I asked him, of everything he’d seen, what had he found most fascinating?
He said it was the first time he’d seen a spinal cord inside a living human being.
Now I’ve seen spinal cords in cadaver labs and, with the cranial fascia, it is wild. It looks just like a jelly fish with tentacles hanging down. So I understood.
But he said no it wasn’t its appearance that was so interesting.
Then he said something that forever since has changed my entire picture of anatomy and physiology and therapy.
He said, “It looks like they’re dancing to the Rolling Stones!”
It turns out, since the spinal nerves are not pinned down and float freely in the cerebrospinal fluid, when the electricity passes through them they wave rhythmically in the canal.
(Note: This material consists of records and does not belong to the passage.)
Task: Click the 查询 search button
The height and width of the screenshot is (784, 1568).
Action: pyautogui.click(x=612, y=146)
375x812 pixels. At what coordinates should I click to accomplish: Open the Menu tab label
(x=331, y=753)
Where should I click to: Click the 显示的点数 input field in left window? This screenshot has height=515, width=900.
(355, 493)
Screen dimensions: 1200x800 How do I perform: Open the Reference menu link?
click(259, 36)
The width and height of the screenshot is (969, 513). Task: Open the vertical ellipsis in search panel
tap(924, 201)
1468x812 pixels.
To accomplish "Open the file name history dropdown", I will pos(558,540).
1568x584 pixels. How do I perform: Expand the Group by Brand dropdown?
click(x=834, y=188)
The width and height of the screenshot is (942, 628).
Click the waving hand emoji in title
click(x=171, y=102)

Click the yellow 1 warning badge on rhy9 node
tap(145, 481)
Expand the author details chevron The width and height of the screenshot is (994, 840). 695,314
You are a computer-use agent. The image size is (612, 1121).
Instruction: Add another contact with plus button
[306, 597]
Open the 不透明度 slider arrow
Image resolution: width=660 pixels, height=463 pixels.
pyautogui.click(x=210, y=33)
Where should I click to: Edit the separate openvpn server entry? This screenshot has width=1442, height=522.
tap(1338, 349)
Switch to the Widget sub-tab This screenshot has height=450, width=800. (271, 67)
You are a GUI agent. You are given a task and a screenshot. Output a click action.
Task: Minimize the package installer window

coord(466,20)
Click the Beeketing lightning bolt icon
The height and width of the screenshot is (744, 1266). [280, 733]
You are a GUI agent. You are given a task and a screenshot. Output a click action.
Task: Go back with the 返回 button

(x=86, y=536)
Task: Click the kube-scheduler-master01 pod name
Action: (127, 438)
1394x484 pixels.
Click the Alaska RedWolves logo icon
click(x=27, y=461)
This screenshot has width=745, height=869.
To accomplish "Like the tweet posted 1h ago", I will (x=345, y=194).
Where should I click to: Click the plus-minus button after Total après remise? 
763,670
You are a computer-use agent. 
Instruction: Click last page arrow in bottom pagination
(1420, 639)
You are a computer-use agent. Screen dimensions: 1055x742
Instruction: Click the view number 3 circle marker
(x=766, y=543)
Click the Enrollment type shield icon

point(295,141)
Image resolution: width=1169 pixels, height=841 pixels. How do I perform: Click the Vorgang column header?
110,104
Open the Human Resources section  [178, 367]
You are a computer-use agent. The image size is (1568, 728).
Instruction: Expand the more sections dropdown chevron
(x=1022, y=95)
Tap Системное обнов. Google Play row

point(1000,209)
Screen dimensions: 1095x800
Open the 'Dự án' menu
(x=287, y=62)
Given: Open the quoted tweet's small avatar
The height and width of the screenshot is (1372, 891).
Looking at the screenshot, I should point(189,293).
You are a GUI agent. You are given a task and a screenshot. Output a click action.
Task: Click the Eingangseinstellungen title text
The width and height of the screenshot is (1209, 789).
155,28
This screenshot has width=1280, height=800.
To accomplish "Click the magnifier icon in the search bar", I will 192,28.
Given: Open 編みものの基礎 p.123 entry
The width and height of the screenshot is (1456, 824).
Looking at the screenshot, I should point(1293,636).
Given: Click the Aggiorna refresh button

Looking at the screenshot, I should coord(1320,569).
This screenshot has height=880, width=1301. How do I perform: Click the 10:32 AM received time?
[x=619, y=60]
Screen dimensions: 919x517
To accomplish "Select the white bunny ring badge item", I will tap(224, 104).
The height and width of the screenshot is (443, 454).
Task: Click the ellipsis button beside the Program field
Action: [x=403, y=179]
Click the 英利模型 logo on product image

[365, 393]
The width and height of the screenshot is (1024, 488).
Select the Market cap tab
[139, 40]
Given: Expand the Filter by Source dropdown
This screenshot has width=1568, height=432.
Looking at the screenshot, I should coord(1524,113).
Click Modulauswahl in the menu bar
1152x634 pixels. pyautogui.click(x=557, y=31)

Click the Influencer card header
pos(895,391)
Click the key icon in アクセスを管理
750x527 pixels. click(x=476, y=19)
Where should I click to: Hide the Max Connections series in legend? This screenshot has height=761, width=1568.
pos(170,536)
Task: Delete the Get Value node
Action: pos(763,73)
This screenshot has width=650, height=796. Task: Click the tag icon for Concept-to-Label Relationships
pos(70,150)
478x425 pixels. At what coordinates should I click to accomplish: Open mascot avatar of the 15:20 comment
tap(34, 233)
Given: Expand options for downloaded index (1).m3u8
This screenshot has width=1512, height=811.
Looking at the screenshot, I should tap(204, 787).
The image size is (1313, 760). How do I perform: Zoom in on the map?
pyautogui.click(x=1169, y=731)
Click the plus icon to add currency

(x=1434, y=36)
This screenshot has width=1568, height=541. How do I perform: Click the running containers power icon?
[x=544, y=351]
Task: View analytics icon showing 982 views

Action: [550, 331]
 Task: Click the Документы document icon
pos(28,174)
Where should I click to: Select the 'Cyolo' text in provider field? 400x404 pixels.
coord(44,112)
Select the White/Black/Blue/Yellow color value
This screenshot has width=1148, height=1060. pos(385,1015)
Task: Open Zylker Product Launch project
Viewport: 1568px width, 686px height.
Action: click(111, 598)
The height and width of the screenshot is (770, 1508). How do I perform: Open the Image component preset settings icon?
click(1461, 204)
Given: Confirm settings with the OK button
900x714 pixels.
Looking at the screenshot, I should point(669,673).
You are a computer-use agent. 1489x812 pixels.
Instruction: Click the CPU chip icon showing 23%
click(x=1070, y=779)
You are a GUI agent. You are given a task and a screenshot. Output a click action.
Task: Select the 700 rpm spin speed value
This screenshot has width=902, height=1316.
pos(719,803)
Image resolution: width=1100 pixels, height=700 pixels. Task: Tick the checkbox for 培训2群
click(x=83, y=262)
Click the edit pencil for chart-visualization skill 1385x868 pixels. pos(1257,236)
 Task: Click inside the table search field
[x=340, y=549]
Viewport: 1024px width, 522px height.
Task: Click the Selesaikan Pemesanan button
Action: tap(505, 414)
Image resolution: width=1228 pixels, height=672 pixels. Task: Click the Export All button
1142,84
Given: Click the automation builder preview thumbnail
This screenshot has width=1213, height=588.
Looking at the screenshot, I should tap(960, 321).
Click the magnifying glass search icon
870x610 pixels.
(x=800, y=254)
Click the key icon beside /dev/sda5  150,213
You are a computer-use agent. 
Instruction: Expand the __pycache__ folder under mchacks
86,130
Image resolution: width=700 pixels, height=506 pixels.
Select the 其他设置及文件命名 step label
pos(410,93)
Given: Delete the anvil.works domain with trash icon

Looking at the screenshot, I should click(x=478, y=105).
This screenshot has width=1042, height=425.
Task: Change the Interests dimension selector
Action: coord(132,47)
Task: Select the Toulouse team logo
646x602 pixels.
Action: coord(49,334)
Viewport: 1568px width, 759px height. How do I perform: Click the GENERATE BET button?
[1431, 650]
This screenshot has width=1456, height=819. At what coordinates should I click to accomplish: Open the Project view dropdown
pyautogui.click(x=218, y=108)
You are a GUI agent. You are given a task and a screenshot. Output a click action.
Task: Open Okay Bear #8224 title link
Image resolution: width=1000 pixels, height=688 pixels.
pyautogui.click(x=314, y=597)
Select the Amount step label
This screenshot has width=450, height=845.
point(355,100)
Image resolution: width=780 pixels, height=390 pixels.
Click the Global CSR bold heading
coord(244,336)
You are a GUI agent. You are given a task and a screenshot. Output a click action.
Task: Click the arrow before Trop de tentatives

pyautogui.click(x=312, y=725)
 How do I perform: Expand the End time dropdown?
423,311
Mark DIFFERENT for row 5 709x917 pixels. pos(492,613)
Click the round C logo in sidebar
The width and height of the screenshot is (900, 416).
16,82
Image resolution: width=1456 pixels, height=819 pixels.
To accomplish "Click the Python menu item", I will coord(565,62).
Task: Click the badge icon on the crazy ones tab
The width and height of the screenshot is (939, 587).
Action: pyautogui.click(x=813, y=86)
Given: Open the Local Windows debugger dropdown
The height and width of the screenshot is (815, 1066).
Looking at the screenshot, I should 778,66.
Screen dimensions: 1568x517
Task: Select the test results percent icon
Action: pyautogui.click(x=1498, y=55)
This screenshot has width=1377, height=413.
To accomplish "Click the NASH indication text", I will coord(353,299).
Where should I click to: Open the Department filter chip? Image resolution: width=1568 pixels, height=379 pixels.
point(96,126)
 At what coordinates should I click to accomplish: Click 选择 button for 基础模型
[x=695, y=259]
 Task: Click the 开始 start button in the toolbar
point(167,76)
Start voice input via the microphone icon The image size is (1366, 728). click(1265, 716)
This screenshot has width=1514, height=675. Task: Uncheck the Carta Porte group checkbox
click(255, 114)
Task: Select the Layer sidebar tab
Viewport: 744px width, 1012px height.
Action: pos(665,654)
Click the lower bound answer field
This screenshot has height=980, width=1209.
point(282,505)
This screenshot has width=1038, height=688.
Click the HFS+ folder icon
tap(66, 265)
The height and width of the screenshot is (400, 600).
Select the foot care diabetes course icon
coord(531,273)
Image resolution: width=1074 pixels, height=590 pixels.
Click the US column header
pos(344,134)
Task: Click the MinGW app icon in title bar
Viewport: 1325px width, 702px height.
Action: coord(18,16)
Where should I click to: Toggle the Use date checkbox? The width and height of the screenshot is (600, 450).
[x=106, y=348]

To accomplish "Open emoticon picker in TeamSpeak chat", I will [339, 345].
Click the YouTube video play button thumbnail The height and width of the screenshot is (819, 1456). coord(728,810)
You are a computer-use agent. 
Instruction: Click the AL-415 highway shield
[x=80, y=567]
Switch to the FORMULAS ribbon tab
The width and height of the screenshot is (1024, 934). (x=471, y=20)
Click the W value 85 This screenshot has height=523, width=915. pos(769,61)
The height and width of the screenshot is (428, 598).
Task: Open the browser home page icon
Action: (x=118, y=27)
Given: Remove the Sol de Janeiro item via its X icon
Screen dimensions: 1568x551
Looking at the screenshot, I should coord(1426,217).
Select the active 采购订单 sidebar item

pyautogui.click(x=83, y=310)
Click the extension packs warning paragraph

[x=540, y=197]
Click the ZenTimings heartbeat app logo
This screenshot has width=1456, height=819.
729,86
Just so, electric wires in your house are nailed down, because otherwise when the electricity passed through them they would undulate and arc.
So in that one moment I learned what I had not fully visualized. We are moving everywhere inside of us. Of course two-dimensional anatomy books don’t convey this movement. And we can fall into the habit of forgetting we are interacting with moving, fluid being everytime we touch the body.
As a matter of fact, since we, therapist and client, are both mostly water, when we touch, is it flesh touching flesh or, more accurately, water touching water. Are we touching or swimming?
One thing for sure.
We are both dancing to the Rolling Stones.